A 30-minute drive north of Pittsburgh this weekend would have landed you on another planet.
Mars, the small Butler County community, transformed itself into an out-of-this-world experience to celebrate the new year on the planet of the same name Friday and Saturday.
The sixth installment of the borough’s biennial Mars New Year celebration was a two-day community festival dedicated to celebrating the new year on the Red Planet, offering immersive space and science-related activities for all ages.
Saturday afternoon, live rock music was the background as hundreds of people clad in martian green visited vendors lining the streets and selling Mars T-shirts, toy solar systems, artwork and more.
“I think it’s shaping up to be one of our best,” said Mars Mayor Gregg Hartung. “We are welcoming some innovative changes.”
Some of those changes included a captivating light show featuring 200 drones that illuminated the skies above Mars, model rocket launches from the Pittsburgh Rocket Club and the Martian Melodies Orchestra, composed of musicians who played along to images from NASA’s space missions.
Pittsburgh-area students who competed in the Mars STEAM Challenge — where students create science projects related to Mars — were honored for their efforts Saturday, including Jeeya Ullal and Sahasra Mungi, two sixth-grade students from the Pine-Richland School District who won the grand prize: $500.
Their project was a model of a space station that could be built on Mars, complete with a greenhouse and irrigation system.
“We even grew our own chia seeds and incorporated them into the greenhouse,” Sahasra said, adding the win felt “really good.”

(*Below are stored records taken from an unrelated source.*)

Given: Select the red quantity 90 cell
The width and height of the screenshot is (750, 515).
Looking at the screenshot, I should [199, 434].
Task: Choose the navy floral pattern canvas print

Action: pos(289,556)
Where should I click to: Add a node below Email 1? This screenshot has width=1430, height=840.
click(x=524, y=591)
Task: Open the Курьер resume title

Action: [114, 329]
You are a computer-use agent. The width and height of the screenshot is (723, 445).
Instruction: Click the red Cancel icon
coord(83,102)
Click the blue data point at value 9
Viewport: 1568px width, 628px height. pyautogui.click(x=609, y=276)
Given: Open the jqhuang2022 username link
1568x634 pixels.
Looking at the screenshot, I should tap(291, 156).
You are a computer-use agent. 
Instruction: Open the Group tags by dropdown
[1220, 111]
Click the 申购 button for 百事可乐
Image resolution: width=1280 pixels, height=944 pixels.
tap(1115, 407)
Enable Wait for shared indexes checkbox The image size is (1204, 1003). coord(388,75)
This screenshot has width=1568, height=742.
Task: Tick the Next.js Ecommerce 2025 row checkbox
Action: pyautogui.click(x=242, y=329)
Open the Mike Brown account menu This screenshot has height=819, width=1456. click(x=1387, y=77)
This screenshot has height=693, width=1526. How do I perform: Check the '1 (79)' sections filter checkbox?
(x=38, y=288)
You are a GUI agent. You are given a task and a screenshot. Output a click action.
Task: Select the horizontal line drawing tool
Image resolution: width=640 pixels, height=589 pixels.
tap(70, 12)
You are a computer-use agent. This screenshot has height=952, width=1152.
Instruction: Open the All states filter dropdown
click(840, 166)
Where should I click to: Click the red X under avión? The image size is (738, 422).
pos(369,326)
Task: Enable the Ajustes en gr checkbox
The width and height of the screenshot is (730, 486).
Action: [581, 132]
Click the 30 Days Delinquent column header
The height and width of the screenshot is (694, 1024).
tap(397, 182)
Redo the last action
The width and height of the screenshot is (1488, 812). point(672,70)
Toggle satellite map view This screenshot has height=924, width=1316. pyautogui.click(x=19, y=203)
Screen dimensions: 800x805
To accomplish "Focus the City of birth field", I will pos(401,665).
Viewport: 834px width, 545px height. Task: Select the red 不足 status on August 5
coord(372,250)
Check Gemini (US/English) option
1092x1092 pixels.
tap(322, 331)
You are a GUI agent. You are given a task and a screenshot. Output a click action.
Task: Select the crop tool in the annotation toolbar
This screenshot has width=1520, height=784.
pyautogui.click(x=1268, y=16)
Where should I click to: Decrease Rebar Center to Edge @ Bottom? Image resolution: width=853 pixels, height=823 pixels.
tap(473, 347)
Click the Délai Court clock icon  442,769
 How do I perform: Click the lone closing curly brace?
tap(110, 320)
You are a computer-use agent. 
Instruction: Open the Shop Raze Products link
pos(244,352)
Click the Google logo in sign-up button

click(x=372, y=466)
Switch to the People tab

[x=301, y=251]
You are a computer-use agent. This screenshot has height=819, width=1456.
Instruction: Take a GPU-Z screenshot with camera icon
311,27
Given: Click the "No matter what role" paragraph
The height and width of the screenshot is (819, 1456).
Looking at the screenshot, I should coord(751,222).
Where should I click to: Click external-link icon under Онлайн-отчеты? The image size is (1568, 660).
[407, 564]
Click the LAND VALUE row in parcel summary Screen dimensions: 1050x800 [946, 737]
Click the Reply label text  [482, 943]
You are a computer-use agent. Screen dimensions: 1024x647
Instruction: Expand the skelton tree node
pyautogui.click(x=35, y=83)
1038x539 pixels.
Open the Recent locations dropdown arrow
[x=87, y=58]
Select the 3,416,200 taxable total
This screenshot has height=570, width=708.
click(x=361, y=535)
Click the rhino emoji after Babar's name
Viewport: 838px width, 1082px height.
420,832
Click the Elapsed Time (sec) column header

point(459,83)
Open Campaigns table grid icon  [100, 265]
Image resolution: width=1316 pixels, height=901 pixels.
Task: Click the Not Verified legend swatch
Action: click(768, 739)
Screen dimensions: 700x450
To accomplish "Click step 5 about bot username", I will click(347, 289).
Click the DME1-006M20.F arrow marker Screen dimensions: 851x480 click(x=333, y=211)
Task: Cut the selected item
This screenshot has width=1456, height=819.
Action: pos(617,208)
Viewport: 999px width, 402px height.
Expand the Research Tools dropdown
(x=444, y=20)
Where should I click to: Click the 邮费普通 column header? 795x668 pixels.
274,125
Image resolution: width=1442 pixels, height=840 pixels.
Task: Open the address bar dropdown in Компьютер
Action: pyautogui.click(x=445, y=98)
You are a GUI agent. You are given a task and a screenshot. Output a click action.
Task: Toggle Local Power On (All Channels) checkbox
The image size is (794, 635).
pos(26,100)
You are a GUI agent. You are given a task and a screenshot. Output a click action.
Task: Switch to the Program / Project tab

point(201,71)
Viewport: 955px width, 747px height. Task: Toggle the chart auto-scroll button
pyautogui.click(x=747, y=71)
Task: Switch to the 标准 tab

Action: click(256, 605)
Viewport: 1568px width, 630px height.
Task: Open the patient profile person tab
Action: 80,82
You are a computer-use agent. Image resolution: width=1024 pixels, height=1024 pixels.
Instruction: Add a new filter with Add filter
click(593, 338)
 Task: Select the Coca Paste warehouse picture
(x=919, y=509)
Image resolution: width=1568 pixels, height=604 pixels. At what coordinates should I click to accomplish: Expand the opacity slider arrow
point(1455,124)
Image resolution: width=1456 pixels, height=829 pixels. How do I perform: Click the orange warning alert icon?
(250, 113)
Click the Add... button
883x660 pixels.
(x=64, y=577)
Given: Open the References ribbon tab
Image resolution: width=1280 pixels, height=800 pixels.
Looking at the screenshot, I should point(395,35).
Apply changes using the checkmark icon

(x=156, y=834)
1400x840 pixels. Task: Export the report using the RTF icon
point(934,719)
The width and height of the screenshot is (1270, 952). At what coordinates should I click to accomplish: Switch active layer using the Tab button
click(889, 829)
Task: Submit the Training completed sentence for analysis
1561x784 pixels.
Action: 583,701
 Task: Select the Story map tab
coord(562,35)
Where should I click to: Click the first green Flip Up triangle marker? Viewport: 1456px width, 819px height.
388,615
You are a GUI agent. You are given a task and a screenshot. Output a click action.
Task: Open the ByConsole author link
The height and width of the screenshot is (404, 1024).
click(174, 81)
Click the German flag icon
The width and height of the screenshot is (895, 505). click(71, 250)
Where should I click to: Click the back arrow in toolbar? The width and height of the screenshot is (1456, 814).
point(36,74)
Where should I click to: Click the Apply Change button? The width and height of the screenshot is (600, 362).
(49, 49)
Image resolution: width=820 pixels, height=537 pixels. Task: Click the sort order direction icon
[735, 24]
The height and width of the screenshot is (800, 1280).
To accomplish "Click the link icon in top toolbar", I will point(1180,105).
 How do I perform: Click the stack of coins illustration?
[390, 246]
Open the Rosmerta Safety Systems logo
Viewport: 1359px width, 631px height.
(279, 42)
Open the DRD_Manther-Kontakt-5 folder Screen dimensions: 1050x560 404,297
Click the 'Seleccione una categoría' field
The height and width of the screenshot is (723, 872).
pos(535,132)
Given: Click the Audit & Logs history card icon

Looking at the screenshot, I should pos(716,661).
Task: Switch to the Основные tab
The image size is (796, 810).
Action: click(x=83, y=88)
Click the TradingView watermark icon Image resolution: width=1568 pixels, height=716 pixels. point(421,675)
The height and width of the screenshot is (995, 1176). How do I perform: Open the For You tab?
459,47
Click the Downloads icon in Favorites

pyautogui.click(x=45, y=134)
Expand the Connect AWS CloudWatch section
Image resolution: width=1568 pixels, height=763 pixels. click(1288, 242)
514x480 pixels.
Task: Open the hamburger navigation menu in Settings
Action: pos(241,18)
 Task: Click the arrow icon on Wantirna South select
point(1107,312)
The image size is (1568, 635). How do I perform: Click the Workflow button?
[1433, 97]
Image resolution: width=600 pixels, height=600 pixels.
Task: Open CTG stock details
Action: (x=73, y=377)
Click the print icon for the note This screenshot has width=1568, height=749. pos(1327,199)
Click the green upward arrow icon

Another key component of the festivities were space ambassadors from NASA who delivered several presentations on space exploration, including Cranberry native Mackenzie Sloan. The Seneca Valley High School graduate now works at the Kennedy Space Center in Florida as a team lead on NASA’s Artemis program, integrating, testing and launching the rocket that will take astronauts back to the moon by 2026.
Other guests included Soyeon Yi, South Korea’s first and only astronaut, and Jim Green, the longest-serving director of NASA’s Planetary Science Division, its former chief scientist, and founder of Space Science Endeavors.
“This really is just such a wonderful community event,” said Marcy Bogdanich, a Mars resident and a volunteer at the festival since its first event in 2015. “The mayor has done a bang-up job of putting space and science [together] and getting the kids interested.”